Chapter 2
Atlas
My office looks like the inside of my head—maps spread across the desk, three phones charging in a row, laptop open to property records I've been cross-referencing for hours.
Two monitors casting blue-white light across the walls.
Six browser tabs. An ashtray I haven't touched in three years, now holding the remains of five cigarettes I smoked back to back standing at the window, watching the dark grounds for movement that wasn't coming.
The bourbon sits untouched. I poured a glass two hours ago, brought it to my lips, and set it down because my hands were shaking too hard to drink without spilling.
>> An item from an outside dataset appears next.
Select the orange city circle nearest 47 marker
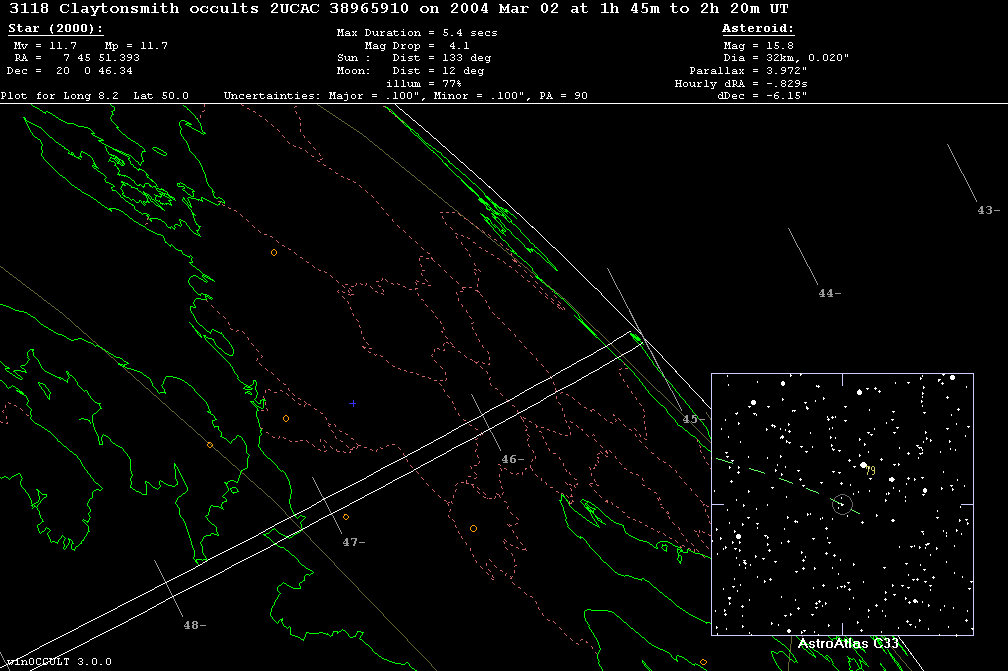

My hands don't shake. They never shake. I've sat across from men who wanted me dead and held a glass of scotch steady as stone.
They're shaking now.
Bane's downstairs running property databases through his legitimate-world contacts. Zero is somewhere in the city doing things I've authorized but don't want details on. Not yet. Not until they produce results. When Zero works at night, he doesn't leave receipts. He leaves messages.
Max has been gone approximately six hours.
Six hours. Three hundred and sixty minutes.
I know because I've been counting—every single one, the clock on my desk ticking with a sound like a small bone breaking, and each tick is a detonation, a reminder that wherever he is, whatever is happening to him, he's been there sixty seconds longer than the last time I checked. Each tick a failure.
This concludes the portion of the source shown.